Oral symptoms of Sjögren's syndrome include reduced saliva; a dry, sticky mouth; and difficulty chewing and swallowing. Decreased saliva makes the oral cavity more acidic; the lowered pH, along with the reduction in the number of antibacterial enzymes normally present in human saliva, makes tooth decay a significant problem. Dental caries is considered a potential marker for the disease (Lynge Pedersen 2005). Dry mouth can also affect speech, taste, and tolerance to dental prostheses.
Chronic dryness of the eye causes inflammatory reactions (Baudouin 2001), leaving a feeling of grittiness in the eye and intolerance to light. The roughened surface of the eye caused by the dryness causes light to scatter, resulting in blurred vision. Dry eye also renders eyes more sensitive to irritants and susceptible to infections, which can result in corneal ulcerations if left untreated. Eyelid dermatitis may be another manifestation of primary Sjögren's syndrome.
Other symptoms associated with Sjögren's include the following:
- Nasal dryness, nosebleeds, congestion, impaired taste and smell, as well as more serious conditions (eg, bronchitis and pneumonia) caused by damage to mucous glands in the nose
- Dryness in eustachian tubes, which can lead to a clogged feeling in the ear and impaired hearing
- Itchy, dry skin
- Vaginal dryness
- Nutritional malabsorption, caused by affected mucous lining of the stomach
Individuals with Sjögren's may develop neurological problems, such as impaired memory and reduced concentration (Sjögren's Syndrome Foundation). A French study linked the onset of facial palsy involving cranial nerves to Sjögren's (Rousso 2005).

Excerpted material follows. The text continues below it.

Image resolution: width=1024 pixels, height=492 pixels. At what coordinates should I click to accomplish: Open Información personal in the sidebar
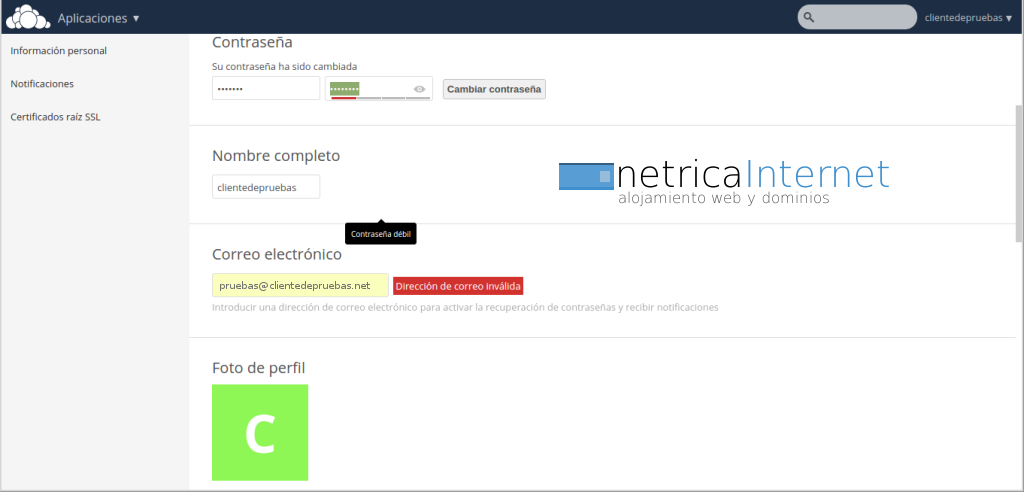tap(58, 50)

Because it progresses slowly, Sjögren's syndrome is frequently misdiagnosed and left untreated (Derk 2004). Symptoms of primary Sjögren's syndrome—dryness, fatigue, pain, head and neck complaints, hoarseness, or hearing loss—can also occur as a result of medication use, anxiety and depression, or normal aging (Mahoney 2003; Mariette 2002). In a Chinese study, the average time between onset of symptoms and establishment of diagnosis was 7.8 years, indicating most cases were either improperly diagnosed or neglected (Zhang 1993).

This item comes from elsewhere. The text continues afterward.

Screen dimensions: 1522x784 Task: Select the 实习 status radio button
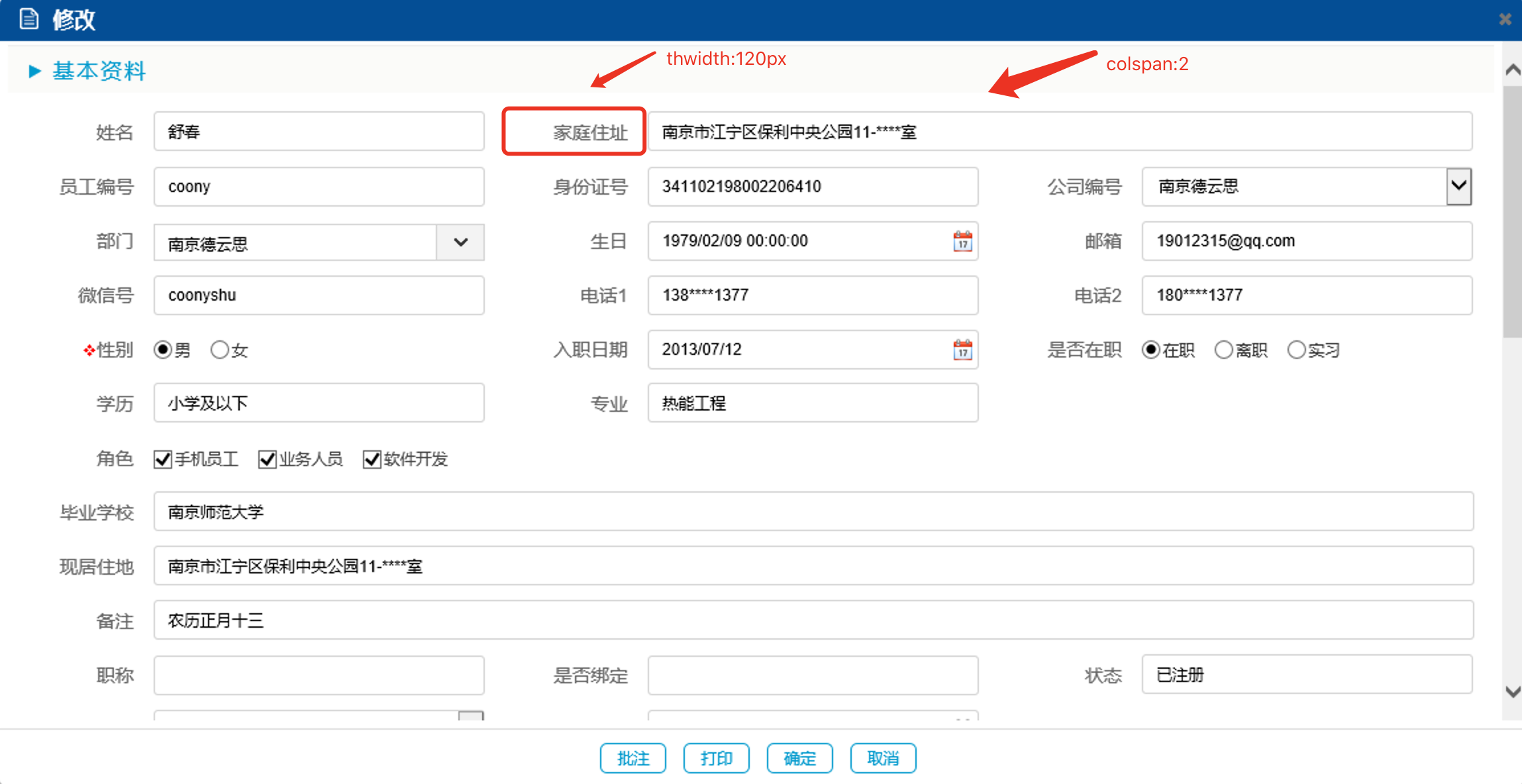tap(1296, 350)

Sjögren's is diagnosed on the basis of the presence of symptoms and specific autoantibodies. During diagnosis, the physician will ask questions to determine if a patient is suffering from dry eyes or mouth and will test the functioning of salivary and ocular glands. In addition, tests could be conducted to detect antibodies to Ro/SS-A or La/SS-B antigens. Researchers have also discovered increased levels of the antibody interleukin-18, an immunoregulatory and proinflammatory cytokine in patients with Sjögren's (Bombardieri 2004). This cytokine interferes with acetylcholine, the messenger chemical that triggers saliva production.